Implementation -- Byte Code
- Byte Code (Bcode) consists of
- Declarations
- vdecl (variable)
- fdecl (functions, classes, fibers)
- Multi-operand instructions
- Operations (1-5 ops, usually 3-ops)
- Control flow insns (blocks, branches, calls etc)
- 2 Bcode representations:
- one in memory (for execution)
- readable representation (can be modified manually)
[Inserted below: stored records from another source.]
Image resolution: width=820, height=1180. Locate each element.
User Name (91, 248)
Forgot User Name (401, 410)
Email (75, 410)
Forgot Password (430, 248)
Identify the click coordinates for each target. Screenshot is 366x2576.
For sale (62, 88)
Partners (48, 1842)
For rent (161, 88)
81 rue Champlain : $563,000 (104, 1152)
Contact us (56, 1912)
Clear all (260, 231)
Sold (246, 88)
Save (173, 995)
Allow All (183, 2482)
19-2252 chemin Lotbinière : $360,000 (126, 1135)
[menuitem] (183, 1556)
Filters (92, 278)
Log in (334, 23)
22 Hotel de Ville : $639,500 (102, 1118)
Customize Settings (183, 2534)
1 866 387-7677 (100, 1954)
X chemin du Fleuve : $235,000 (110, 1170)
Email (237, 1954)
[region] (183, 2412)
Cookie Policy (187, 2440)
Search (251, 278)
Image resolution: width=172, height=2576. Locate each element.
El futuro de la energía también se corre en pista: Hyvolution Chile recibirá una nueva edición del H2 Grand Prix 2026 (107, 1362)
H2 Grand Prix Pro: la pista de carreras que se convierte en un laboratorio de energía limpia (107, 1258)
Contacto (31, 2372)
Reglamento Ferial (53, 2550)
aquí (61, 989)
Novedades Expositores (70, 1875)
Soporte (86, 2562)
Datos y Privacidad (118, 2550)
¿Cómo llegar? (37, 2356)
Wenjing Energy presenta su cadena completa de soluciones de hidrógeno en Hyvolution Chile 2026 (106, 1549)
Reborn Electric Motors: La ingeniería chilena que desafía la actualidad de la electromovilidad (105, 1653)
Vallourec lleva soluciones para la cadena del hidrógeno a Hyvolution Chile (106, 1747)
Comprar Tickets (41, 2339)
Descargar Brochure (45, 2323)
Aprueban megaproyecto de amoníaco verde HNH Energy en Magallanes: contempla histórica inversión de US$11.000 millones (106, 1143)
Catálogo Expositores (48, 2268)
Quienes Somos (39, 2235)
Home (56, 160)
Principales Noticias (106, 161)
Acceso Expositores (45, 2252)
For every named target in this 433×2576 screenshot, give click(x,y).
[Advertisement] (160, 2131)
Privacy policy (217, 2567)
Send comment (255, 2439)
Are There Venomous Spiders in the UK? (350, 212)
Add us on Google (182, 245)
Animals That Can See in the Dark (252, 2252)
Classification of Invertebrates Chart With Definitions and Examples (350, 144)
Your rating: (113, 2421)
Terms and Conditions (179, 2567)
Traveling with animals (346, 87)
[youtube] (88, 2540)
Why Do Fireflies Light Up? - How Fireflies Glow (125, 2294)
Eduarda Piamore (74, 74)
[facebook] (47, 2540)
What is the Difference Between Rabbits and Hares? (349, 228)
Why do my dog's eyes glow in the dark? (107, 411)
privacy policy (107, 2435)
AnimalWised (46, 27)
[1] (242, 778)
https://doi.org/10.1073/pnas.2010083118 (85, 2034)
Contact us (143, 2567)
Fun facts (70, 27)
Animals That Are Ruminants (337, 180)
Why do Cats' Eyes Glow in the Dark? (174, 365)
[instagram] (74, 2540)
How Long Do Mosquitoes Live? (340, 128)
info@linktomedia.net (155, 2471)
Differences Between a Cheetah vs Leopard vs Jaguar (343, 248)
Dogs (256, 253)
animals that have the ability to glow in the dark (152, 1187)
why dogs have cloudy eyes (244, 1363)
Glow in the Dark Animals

Implementation -- Byte Code example
var i, n = 1000;
for (i = 0; i < n; i++);
- Readable BCode representation:
0 block fn="ex.d" ln=1 pos=1 next=730 vars_num=29 tvars_num=3 // ident=
...
372 vdecl fn="ex.d" ln=1 pos=5 ident=i ident_num=268 decl_scope=0 var_num=27
373 vdecl pos=8 ident=n ident_num=269 decl_scope=0 var_num=28
...
788 ldi fn="ex.d" ln=1 pos=12 op1=28 op2=1000 // 28 <- i1000
789 ldi ln=2 pos=10 next=791 op1=27 op2=0 // 27 <- i0
790 btltinc pos=15 next=792 op1=27 binc_inc=1 bcmp_op2=28 bcmp_res=29 pc=790
// goto 790 if 29 <- (27 += i1) cmp 28
791 btlt pos=15 op1=27 bcmp_op2=28 bcmp_res=29 pc=790 // goto 790 if 29 <- 27 cmp 28
792 bend pos=17 block=0
Implementation -- BC optimizations
- Optimizations
- High-level dead code elimination
- Jump optimization
- Call tail optimization
- Inlining
- Pure function optimization
- Byte code combining (this is just an illustration, the readable
BCode representation has a bit different format -- see the previous slide)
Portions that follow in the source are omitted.